## [Entries provided]
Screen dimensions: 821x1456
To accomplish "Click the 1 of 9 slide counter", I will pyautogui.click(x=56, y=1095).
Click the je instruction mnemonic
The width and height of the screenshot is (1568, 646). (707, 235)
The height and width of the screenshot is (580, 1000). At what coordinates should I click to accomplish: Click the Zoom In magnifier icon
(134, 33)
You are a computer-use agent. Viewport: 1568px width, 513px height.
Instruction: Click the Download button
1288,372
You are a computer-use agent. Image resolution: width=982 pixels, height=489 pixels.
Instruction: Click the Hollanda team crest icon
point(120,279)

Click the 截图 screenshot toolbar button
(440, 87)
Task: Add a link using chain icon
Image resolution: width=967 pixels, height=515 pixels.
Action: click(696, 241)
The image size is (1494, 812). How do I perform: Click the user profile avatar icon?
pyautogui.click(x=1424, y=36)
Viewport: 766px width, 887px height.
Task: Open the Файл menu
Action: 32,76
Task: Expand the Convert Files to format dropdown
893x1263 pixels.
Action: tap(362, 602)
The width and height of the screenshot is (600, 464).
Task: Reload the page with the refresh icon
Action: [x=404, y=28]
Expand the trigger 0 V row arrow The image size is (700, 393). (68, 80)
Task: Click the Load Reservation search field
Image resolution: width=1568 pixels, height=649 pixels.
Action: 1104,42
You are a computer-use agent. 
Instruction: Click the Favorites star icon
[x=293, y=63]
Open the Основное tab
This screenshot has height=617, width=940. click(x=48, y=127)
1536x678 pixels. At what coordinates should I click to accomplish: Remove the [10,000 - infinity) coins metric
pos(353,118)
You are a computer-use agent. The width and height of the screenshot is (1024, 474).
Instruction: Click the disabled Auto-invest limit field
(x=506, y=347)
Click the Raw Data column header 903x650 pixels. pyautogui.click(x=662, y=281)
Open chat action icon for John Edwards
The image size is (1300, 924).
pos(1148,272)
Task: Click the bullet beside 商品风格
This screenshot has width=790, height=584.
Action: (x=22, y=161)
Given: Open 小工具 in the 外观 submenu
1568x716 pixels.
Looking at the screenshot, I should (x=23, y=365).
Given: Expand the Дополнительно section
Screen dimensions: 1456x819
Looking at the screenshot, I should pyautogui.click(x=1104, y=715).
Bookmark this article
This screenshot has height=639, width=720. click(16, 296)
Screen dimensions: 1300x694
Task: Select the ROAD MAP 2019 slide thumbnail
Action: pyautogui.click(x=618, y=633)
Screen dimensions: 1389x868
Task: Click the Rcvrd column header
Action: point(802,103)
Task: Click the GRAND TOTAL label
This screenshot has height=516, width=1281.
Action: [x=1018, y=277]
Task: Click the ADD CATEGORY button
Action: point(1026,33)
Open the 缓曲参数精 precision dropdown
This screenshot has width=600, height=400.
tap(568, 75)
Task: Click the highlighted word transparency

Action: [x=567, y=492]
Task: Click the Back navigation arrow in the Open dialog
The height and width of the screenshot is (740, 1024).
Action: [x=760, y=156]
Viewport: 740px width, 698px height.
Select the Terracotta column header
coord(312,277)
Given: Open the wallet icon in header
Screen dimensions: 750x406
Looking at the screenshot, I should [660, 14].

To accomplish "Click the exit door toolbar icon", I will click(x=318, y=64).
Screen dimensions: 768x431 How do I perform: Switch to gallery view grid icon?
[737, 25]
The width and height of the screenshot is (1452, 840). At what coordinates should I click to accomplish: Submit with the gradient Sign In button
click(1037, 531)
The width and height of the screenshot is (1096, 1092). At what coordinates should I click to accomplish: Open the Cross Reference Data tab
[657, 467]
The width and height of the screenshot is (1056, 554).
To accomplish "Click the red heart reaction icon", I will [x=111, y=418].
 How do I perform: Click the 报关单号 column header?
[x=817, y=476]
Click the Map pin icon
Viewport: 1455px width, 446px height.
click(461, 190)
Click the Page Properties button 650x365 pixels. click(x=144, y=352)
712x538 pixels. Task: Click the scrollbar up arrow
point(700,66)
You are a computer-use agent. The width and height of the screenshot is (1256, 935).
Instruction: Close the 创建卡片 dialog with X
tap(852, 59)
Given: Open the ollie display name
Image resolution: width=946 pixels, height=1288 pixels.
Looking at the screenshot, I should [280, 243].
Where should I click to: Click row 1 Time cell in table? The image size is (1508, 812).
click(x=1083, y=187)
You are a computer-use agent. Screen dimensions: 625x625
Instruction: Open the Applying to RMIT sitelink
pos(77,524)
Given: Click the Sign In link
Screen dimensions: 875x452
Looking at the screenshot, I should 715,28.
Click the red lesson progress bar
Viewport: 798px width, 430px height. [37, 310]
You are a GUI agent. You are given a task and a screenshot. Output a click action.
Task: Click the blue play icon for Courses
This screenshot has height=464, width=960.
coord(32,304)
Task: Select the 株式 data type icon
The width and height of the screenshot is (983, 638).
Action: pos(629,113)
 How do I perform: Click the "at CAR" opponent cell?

## [What you will do]
Gather up, from the records above, each line where the word "dropdown" appears.

## [Answer to the exercise]
Task: Expand the Convert Files to format dropdown
Open the 缓曲参数精 precision dropdown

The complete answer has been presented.